Material shown:
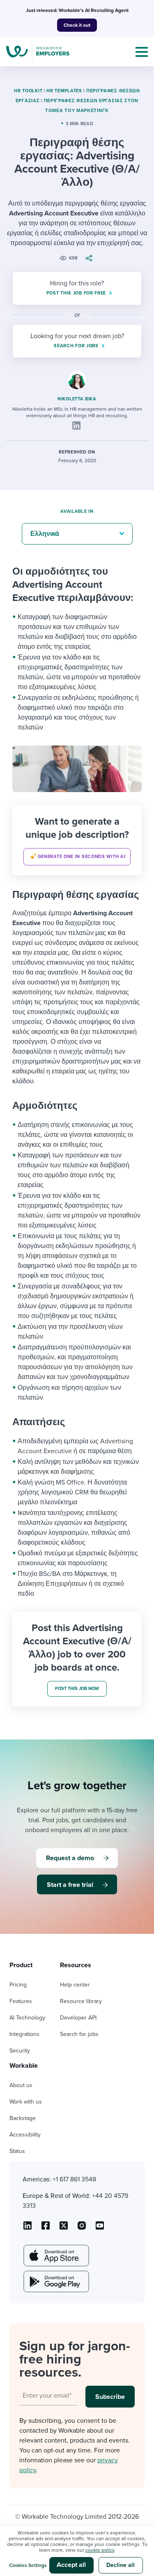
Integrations (24, 2034)
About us (20, 2085)
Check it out (77, 25)
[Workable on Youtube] (64, 2228)
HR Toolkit (28, 91)
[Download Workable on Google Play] (55, 2281)
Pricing (18, 1984)
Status (17, 2151)
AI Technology (27, 2017)
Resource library (81, 2001)
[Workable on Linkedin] (27, 2228)
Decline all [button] (120, 2565)
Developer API (78, 2017)
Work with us (25, 2101)
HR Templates (64, 91)
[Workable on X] (82, 2228)
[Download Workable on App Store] (55, 2255)
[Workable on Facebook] (46, 2228)
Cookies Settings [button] (28, 2565)
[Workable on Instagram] (100, 2228)
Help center (75, 1984)
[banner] (77, 840)
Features (20, 2001)
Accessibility (25, 2134)
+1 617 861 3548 (74, 2179)
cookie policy (99, 2550)
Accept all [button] (71, 2565)
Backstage (22, 2118)
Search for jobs (79, 2034)
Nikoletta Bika (77, 399)
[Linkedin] (76, 425)
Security (19, 2050)
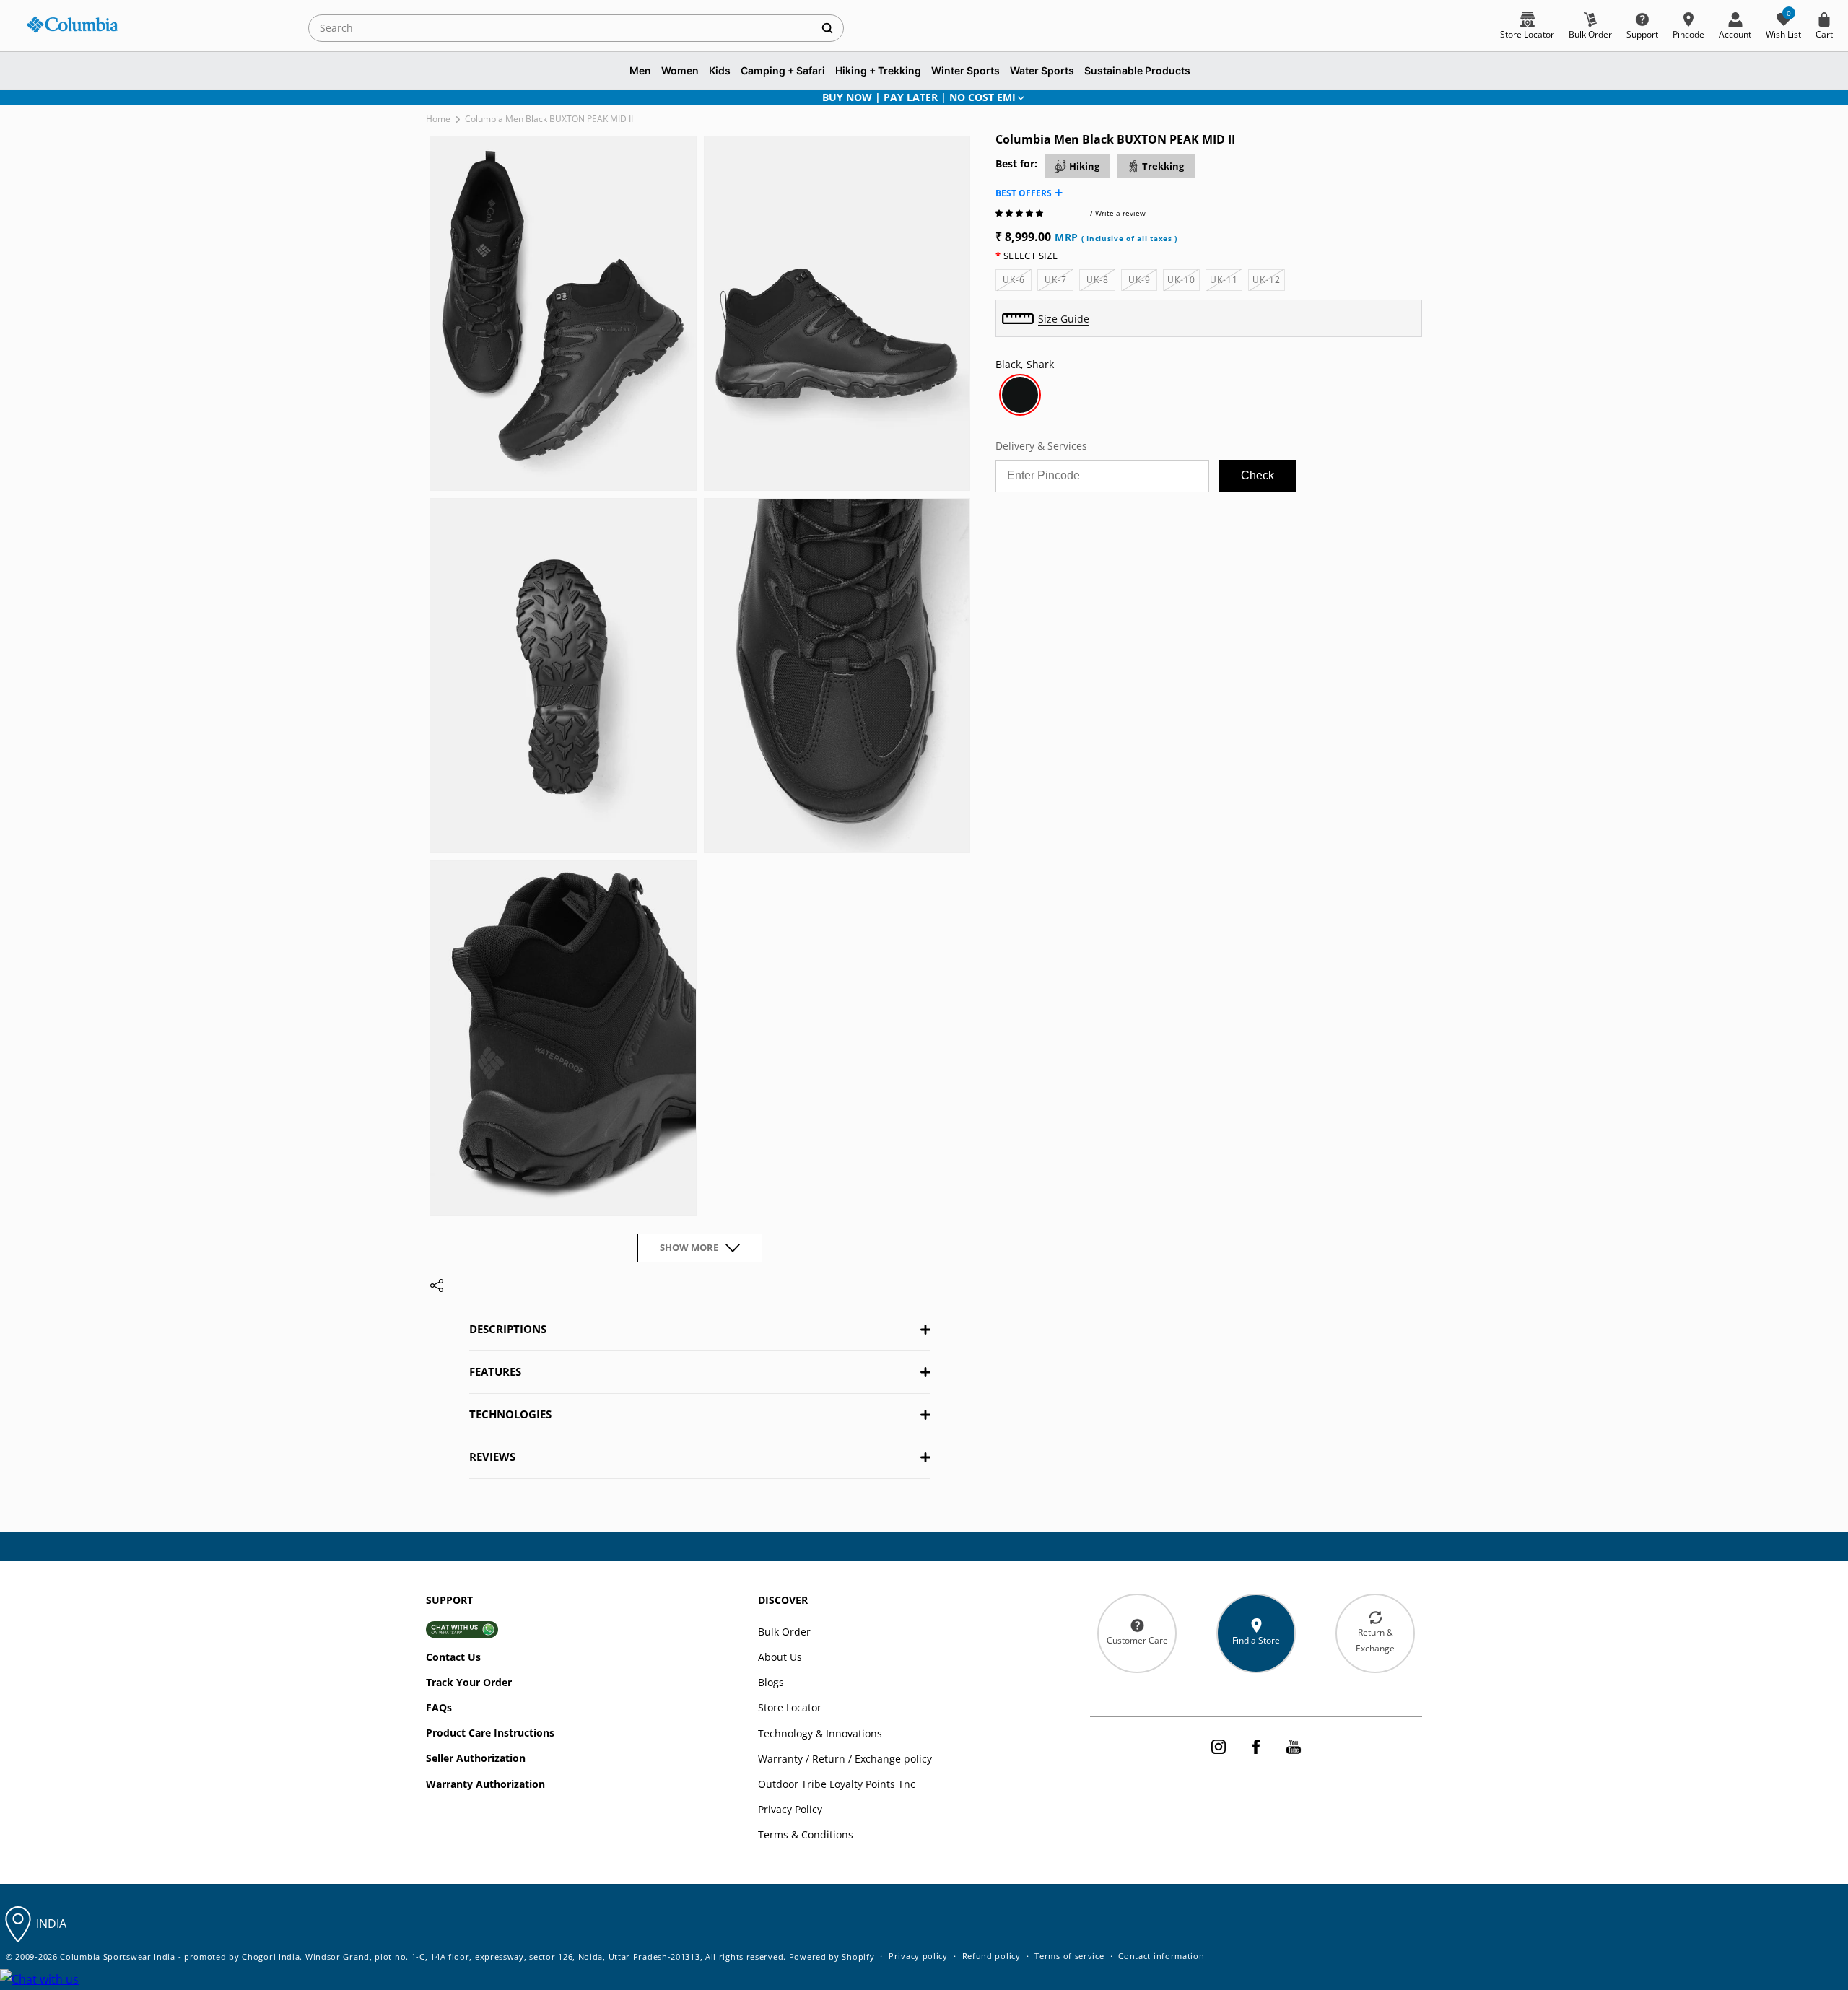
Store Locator (789, 1707)
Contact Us (453, 1657)
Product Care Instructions (490, 1733)
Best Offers (1023, 193)
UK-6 (1017, 282)
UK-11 (1226, 282)
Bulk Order (784, 1631)
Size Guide (1063, 319)
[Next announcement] (1402, 97)
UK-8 (1100, 282)
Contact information (1161, 1955)
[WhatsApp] (39, 1979)
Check (1257, 475)
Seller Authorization (476, 1758)
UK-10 (1183, 282)
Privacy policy (918, 1955)
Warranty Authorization (485, 1784)
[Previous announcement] (445, 97)
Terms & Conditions (805, 1834)
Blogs (771, 1682)
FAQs (439, 1707)
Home (438, 119)
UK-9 (1142, 282)
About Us (780, 1657)
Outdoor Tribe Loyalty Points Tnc (836, 1784)
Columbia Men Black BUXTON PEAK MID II (549, 119)
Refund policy (991, 1955)
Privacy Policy (790, 1809)
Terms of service (1069, 1955)
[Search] (827, 27)
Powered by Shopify (832, 1956)
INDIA (51, 1924)
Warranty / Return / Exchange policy (845, 1759)
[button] (1020, 213)
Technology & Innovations (820, 1733)
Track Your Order (469, 1682)
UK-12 (1268, 282)
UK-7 (1059, 282)
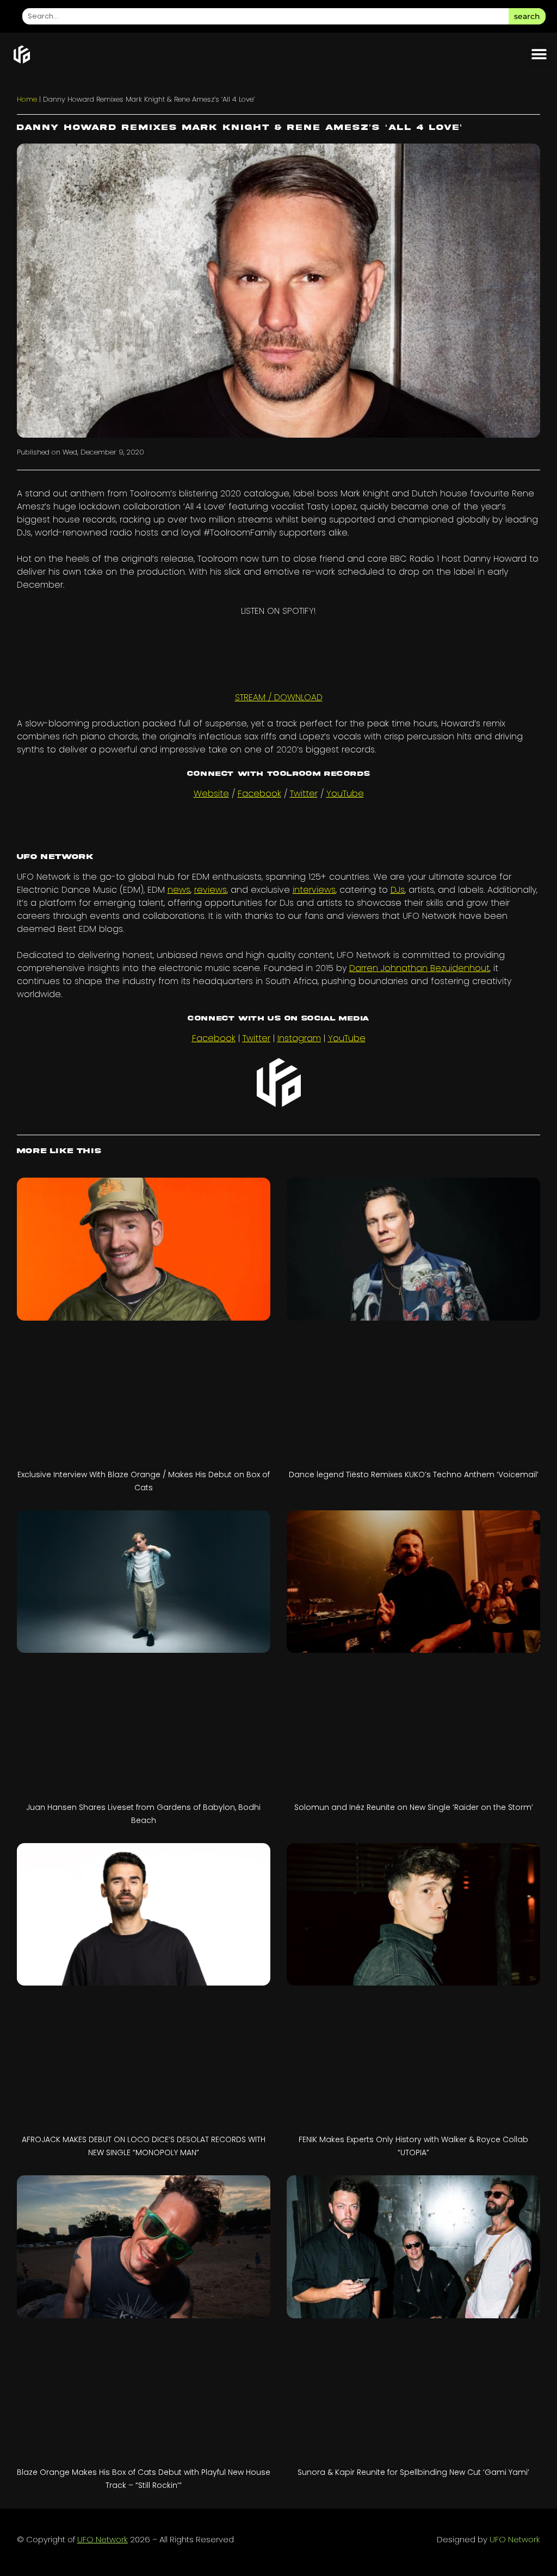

Task goal: Find the line with "Backstage (22, 2118)". Reproduce it and every line after it through the last line above exactly, leaving out the pictures.

Answer for the task:
Backstage (22, 2118)
Search for jobs (79, 2034)
Nikoletta Bika (77, 399)
[Linkedin] (76, 425)
Security (19, 2050)
Store Locator (789, 1707)
Contact Us (453, 1657)
Product Care Instructions (490, 1733)
Best Offers (1023, 193)
UK-6 (1017, 282)
UK-11 (1226, 282)
Bulk Order (784, 1631)
Size Guide (1063, 319)
[Next announcement] (1402, 97)
UK-8 (1100, 282)
Contact information (1161, 1955)
[WhatsApp] (39, 1979)
Check (1257, 475)
Seller Authorization (476, 1758)
UK-10 (1183, 282)
Privacy policy (918, 1955)
Warranty Authorization (485, 1784)
[Previous announcement] (445, 97)
Terms & Conditions (805, 1834)
Blogs (771, 1682)
FAQs (439, 1707)
Home (438, 119)
UK-9 (1142, 282)
About Us (780, 1657)
Outdoor Tribe Loyalty Points Tnc (836, 1784)
Columbia Men Black BUXTON PEAK MID II (549, 119)
Refund policy (991, 1955)
Privacy Policy (790, 1809)
Terms of service (1069, 1955)
[Search] (827, 27)
Powered by Shopify (832, 1956)
INDIA (51, 1924)
Warranty / Return / Exchange policy (845, 1759)
[button] (1020, 213)
Technology & Innovations (820, 1733)
Track Your Order (469, 1682)
UK-12 (1268, 282)
UK-7 (1059, 282)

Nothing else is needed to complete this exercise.